● **MATERIAL PROVIDED**
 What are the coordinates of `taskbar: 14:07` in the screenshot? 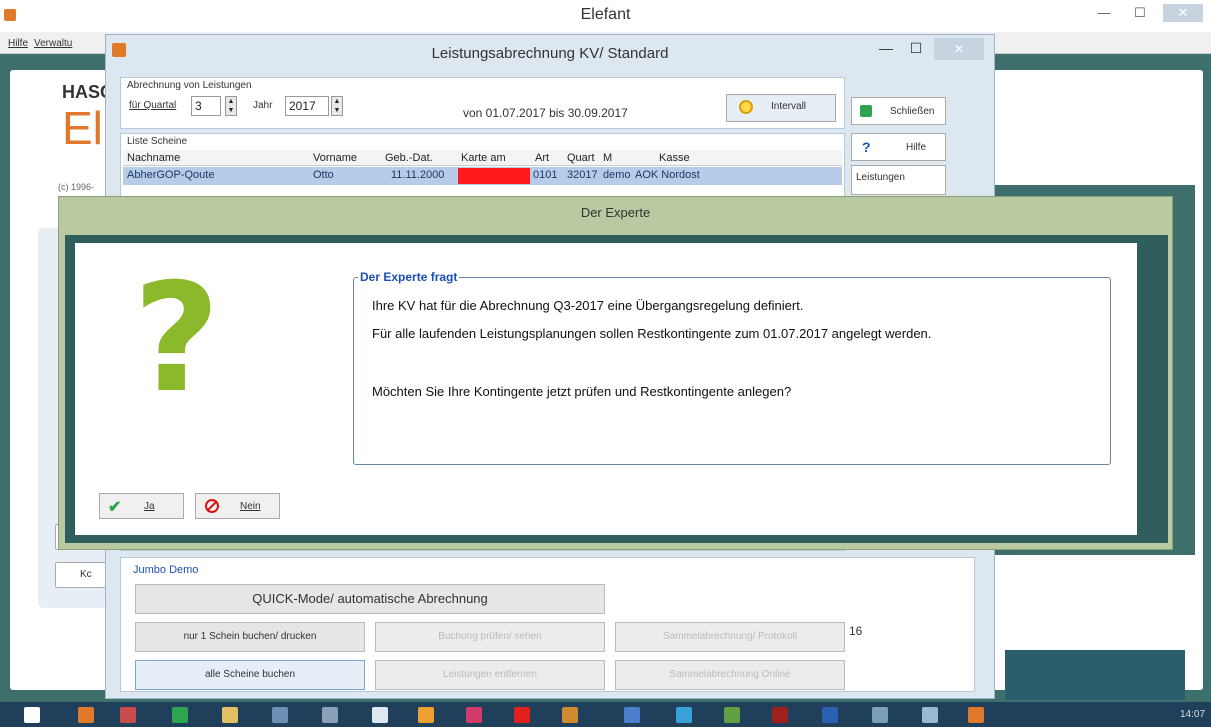 It's located at (606, 714).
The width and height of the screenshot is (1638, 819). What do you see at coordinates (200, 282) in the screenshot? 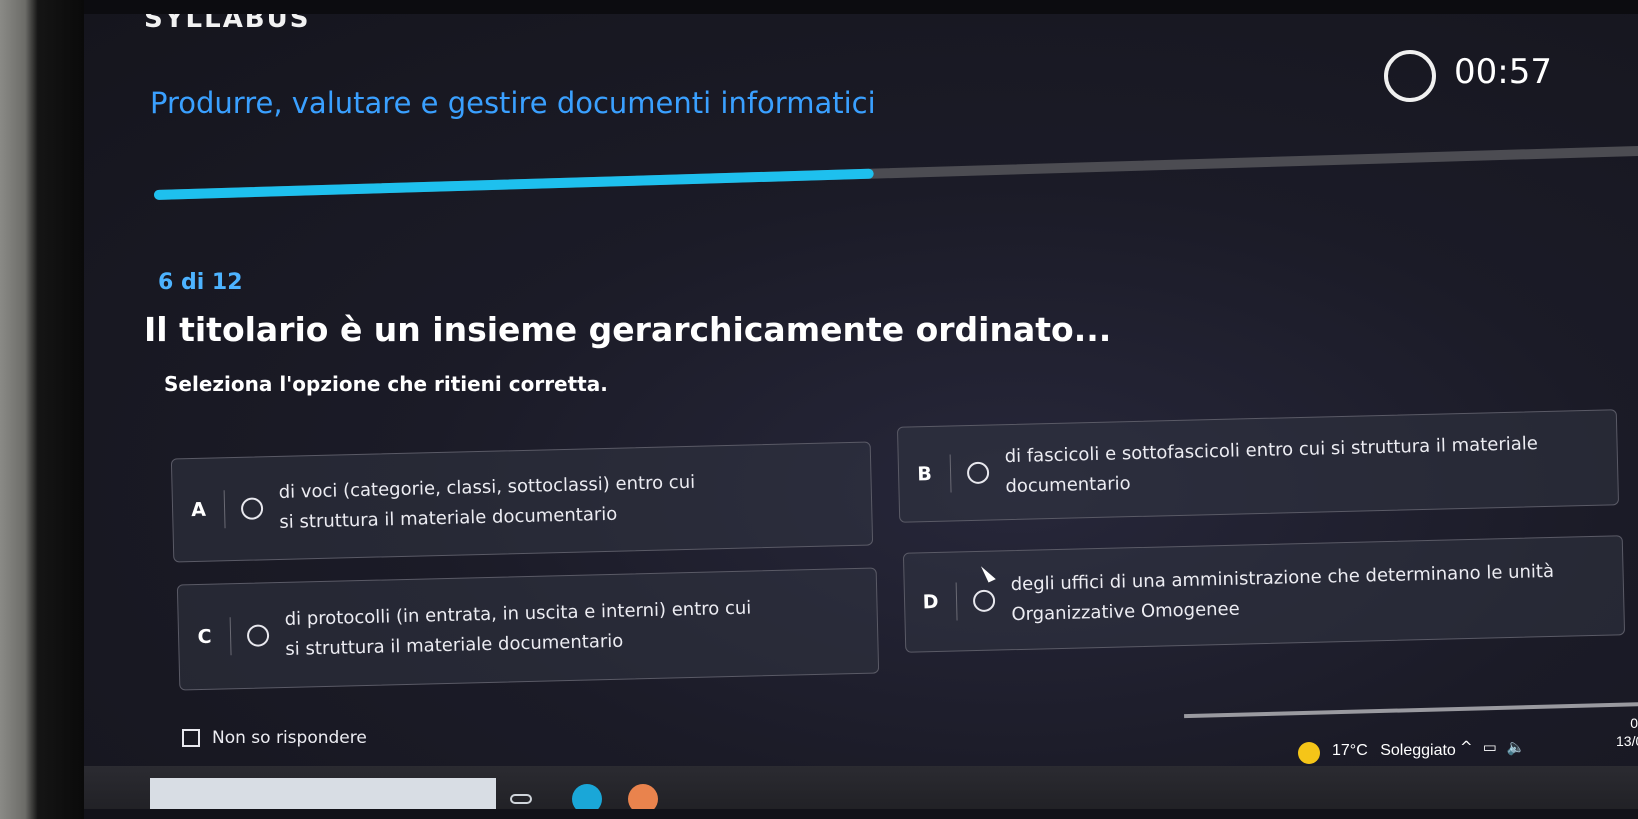
I see `question-counter: 6 di 12` at bounding box center [200, 282].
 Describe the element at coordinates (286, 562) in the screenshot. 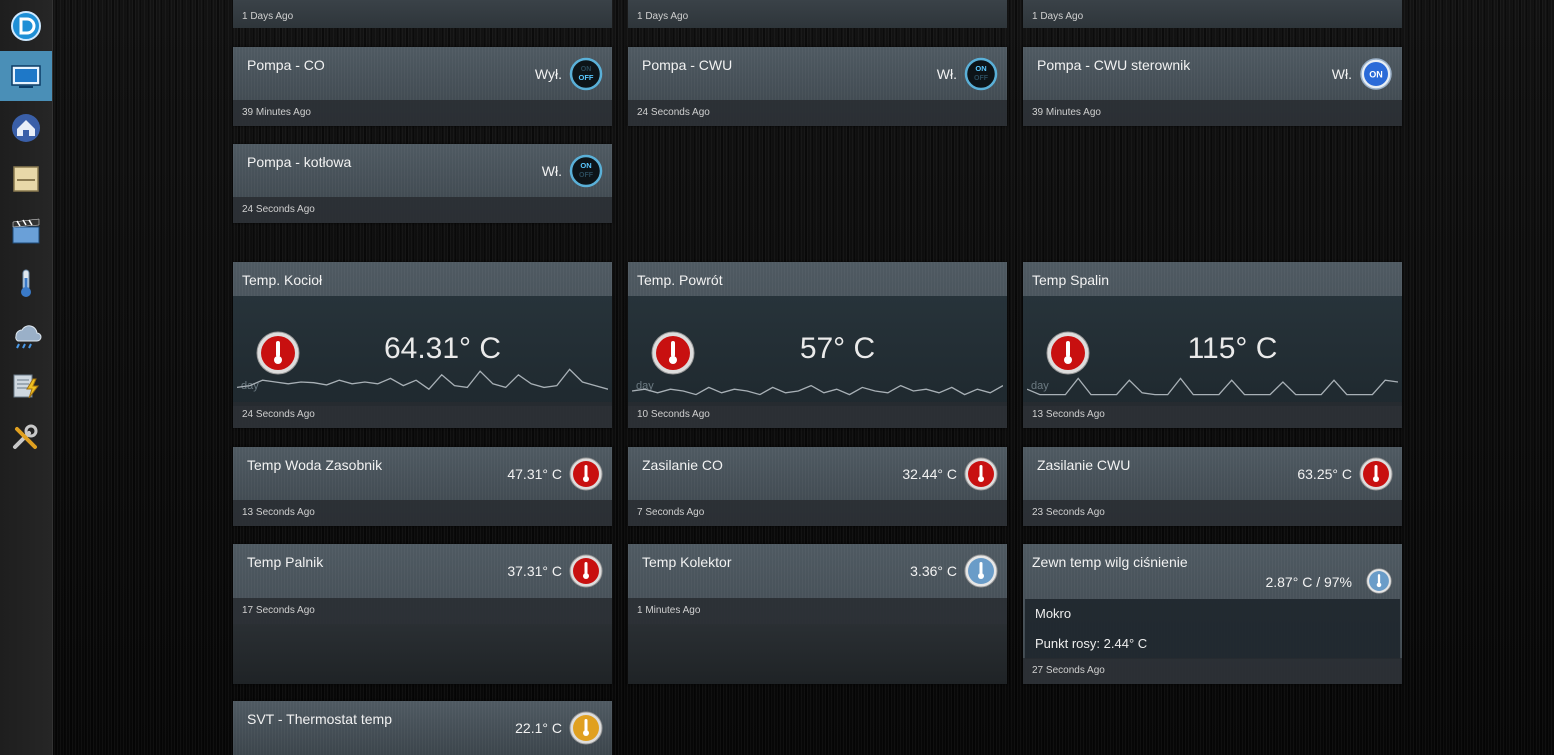

I see `device-name: Temp Palnik` at that location.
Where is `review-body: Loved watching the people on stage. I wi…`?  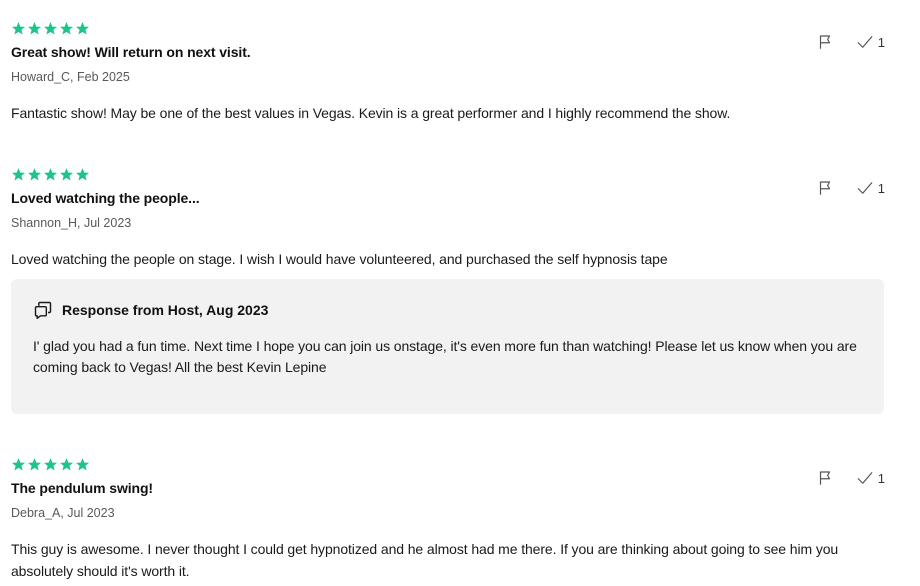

● **TASK ITEM**
Please copy the stretch from the line containing "The width and" through the end of the rows, swapping "screenshot" for "image" and leaving everything else unchanged. Omit the pictures from your answer.

● **FINISHED EXERCISE**
The width and height of the image is (1638, 819). What do you see at coordinates (200, 282) in the image? 
I see `question-counter: 6 di 12` at bounding box center [200, 282].
 Describe the element at coordinates (286, 562) in the image. 

I see `device-name: Temp Palnik` at that location.
Where is `review-body: Loved watching the people on stage. I wi…`?  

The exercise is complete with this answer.